Founder and Former President

Heritage Trustee since 1973 | Heritage President from 1977 to 2013
 
Here's an "only in Washington" story for you.

A handful of federal investigators have uncovered evidence of multiple crimes. In the last six years alone, these gangbusters have won 775 criminal convictions and the repayment of $70 million taken illegally from American workers. So how does Congress react? By moving to cut their budget next year.

That's right. Lawmakers have finally found a bureaucracy they don't want to expand. It's the Office of Labor-Management Standards, the arm (or, to be more precise, finger) of our federal government that investigates fraud by labor union leaders.

This year, OLMS had a budget of just under $48 million. For next year, the House of Representatives has appropriated $45.7 million, a $2 million cut and $11 million less than President Bush asked for.

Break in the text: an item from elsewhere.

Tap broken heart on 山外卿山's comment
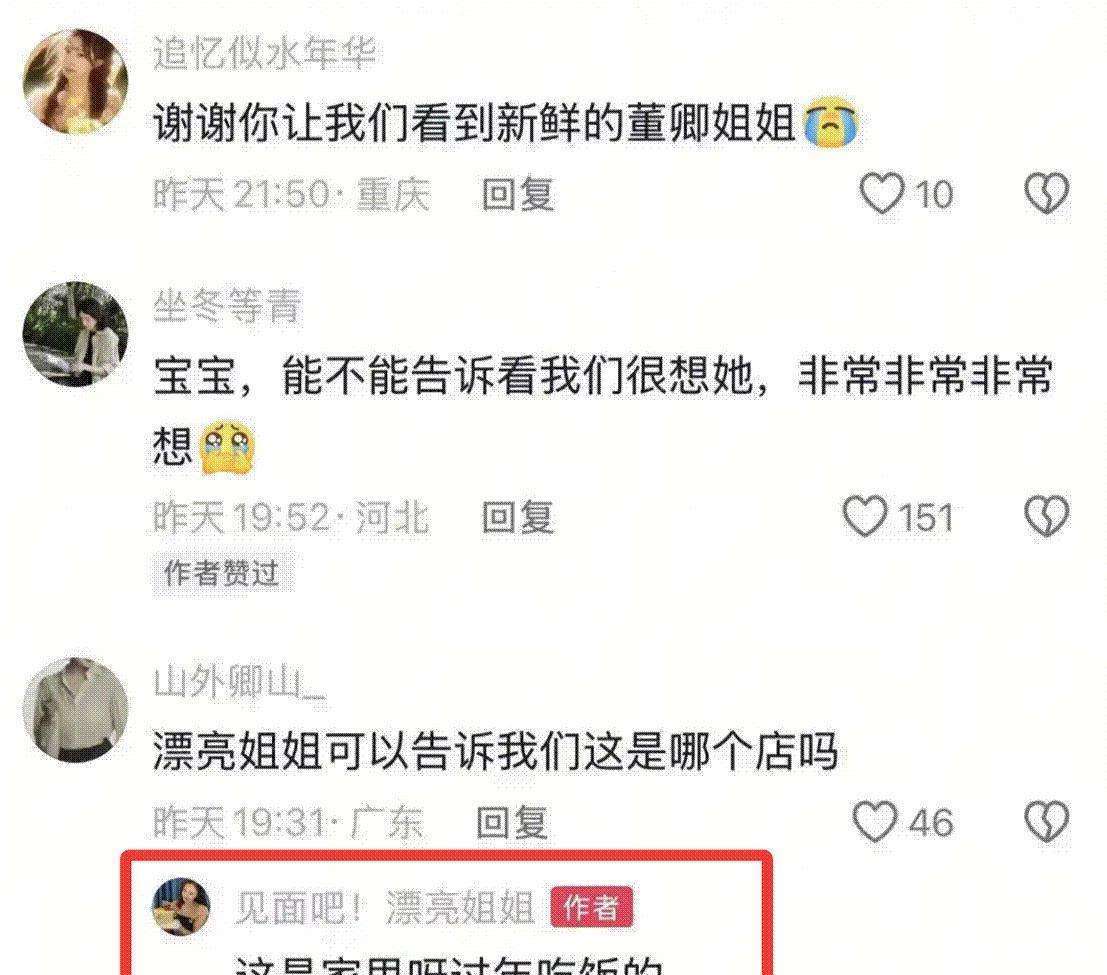1047,822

The cut is strange, especially since OLMS is racking up convictions left and right. Consider some of its recent activity:
  • In April, Jorge Aponte-Figueroa was convicted of 12 counts of embezzlement. A past president of the International Longshoreman's Association Local 1740 in Puerto Rico, he took part in a conspiracy to steal $1.9 million in union funds.
  • In January, John T. Daley, former chief financial officer of the New York State Nurses Association, admitted to stealing more than $1.1 million in union funds. He'll spend at least three and a half years in prison.
  • Last October, Cheryl Martin was sentenced to four years probation for her role in embezzling almost $4.6 million from the Washington Teachers' Union. She'll also pay restitution of $650,000.
The Office of Labor-Management Standards was involved in the investigations that led to these three arrests and hundreds more. Even more impressive is that OLMS is doing more with fewer people than it used to employ. It has just 351 employees today, down from 464 in 1985.

Perhaps this particular cut would be understandable if Congress had finally decided to slash spending across the board. But it hasn't. In fact, lawmakers seem to be specifically targeting OLMS. Because while its budget is being cut, House Democrats want to give the rest of the Labor Department a big boost -- more than $900 million more than the president asked for.

So why would lawmakers take on OLMS? Probably because union leaders don't like to be investigated, and they've got powerful allies on Capitol Hill. That's why lawmakers have already tilted the playing field toward unions.

Take the onerous accounting standards now imposed on companies under the Sarbanes-Oxley law. Businesses must file detailed quarterly reports with federal regulators, and the CEO must personally certify his company's bottom line each year.

Meanwhile, unions must file financial statements only once a year, don't have to have their audit certified and are rarely investigated by the government. That doesn't stop them from complaining, of course. As Labor Secretary Elaine Chao points out, the AFL-CIO claimed that it would have to spend "more than $1 million" to comply with OLMS's reasonable terms. "In fact," Chao points out, "filling out the new disclosure form cost the AFL-CIO $54,150." Quite a difference.

Unions control some $22 billion, a staggering amount of money. All of it comes from their members. These workers deserve to know what union leaders spend their hard-earned money on -- whether it's the $65 million the National Education Association gave Jesse Jackson's liberal pressure group in 2005 or the $130,000 salaries earned by 49 union leaders at AFL-CIO headquarters last year.

OLMS is clearly doing a job that needs to be done. Its hundreds of criminal convictions prove that. Union leaders and their political puppets may not appreciate its efforts, but the rank-and-file should be cheering its watchdog activities this Labor Day.
 
Ed Feulner is president of The Heritage Foundation (heritage.org).